# Exercise requirements
(1) In the passage about memorable pole building clients, what were the length and width of the client's proposed building in Idaho?
(2) Write the next part of the passage about memorable pole building clients, starting after its last sentence.
---------- Document passage ----------
Building Designer Rick Carr and I were discussing a client’s proposed building in Idaho today. 80 feet wide by 204 feet long, the building would have a 16 foot high sidewall. The client really wanted to have scissor trusses (trusses with an interior roof slope, which has a peak in the center). Given the dimensions and the request for the added height in the center, I asked Rick if the pole building was to be used for cattle roping.
While Rick was unsure, I advised if the client was using it for roping, to ask if he knew Justin Skaar. Justin is from Twin Falls, Idaho, and is a long time and well known non-pro roper. About 20 years ago, my company constructed a roping practice pole building for Justin.
Rick asked me if I remembered the names of everyone I had ever done a roping arena for, and I laughed and said no, just some of them.
This got me to thinking about a few of the more interesting clients I’ve dealt with over the past 30+ years. Here are some of them:
Larry Mahan – won the title of World All-Around Rodeo Champion for five consecutive years from 1966 to 1970, and a sixth time in 1973. His 1973 comeback and competition with Phil Lyne was the subject of the documentary The Great American Cowboy which won the 1973 Academy Award for Documentary Feature. Mahan was also World Bull Riding Champion in 1965 and 1967. He is the host of RFD TV’s Equestrian Nation. In the 1980’s we supplied two pole barn kit packages to Larry.
---------- Data ----------
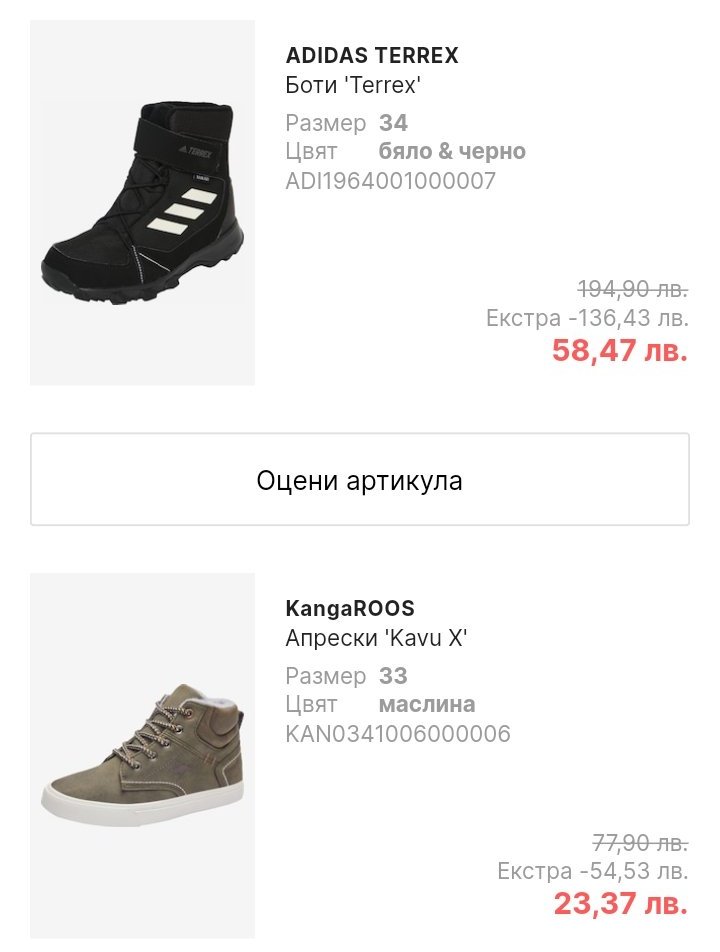Tap the KangaROOS brand name
This screenshot has height=952, width=720.
(x=350, y=608)
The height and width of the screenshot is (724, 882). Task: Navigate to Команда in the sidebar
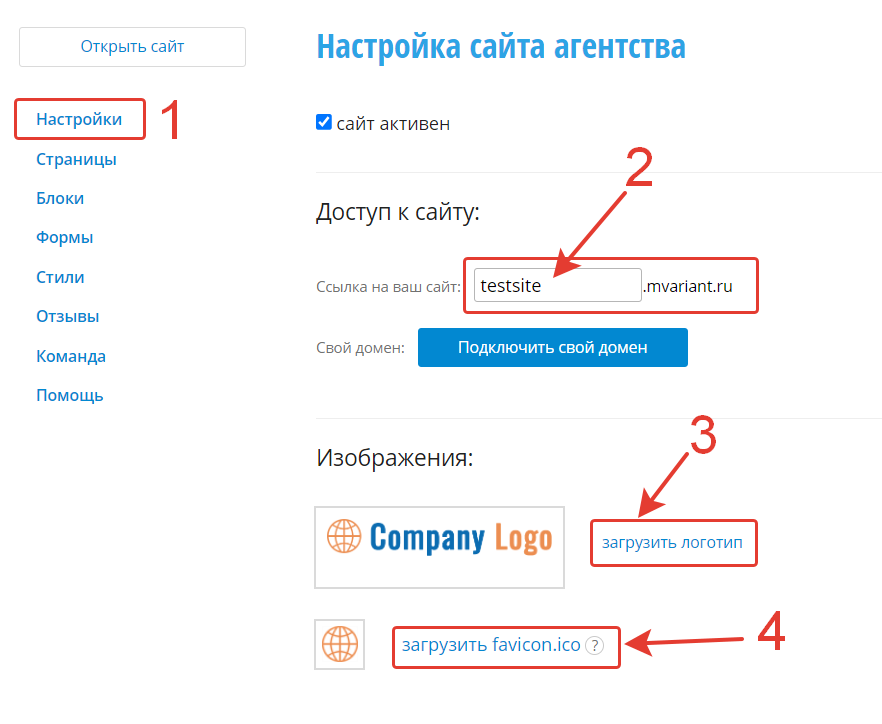71,356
----------
# Answers to the problems
(1) 80 feet wide by 204 feet long.

(2)
Jeff Lahti and Ken Dayley – each of these major league baseball relief pitchers got a pole building so they could throw indoors in the winter. Jeff (the righty) was with the St. Louis Cardinals for five seasons and was their “closer” in 1985. Ken (the lefty) pitched 11 major league seasons for the Braves, Cardinals and Blue Jays. His best seasons were 1985 and 1987, when he appeared with the Cards in the World Series (Ken was the winning pitcher of one of the 1985 games).
My all-time favorite is former NBA All-Star, Portland Trail Blazer Steve Johnson, who we provided a garage/shop building for. When my first born daughter Annie was alive, her favorite team was the Blazers. When we could get tickets, Annie and I had to be at the games early enough to walk courtside so she could get a perspective on which players were taller than her 6’5” dad.
Steve was an Oregon State University standout and was drafted in 1981 with the seventh pick by the Kansas City Kings. After stops with the Chicago Bulls and San Antonio Spurs, Steve arrived for Portland’s 1986-87 season in a trade for Larry Krystkowiak and Mychal Thompson.
My then ten year old daughter developed a major crush on Steve, and was heartbroken when she found out he was married. My daughter suffered from cystic fibrosis and the last time she was in the hospital, in 1989, Steve made a special trip to visit her in the hospital in Salem, certainly one of the highlights of her short life.
I could ramble on and on about others, famous and not so famous – but these are ones who have stuck in my memory.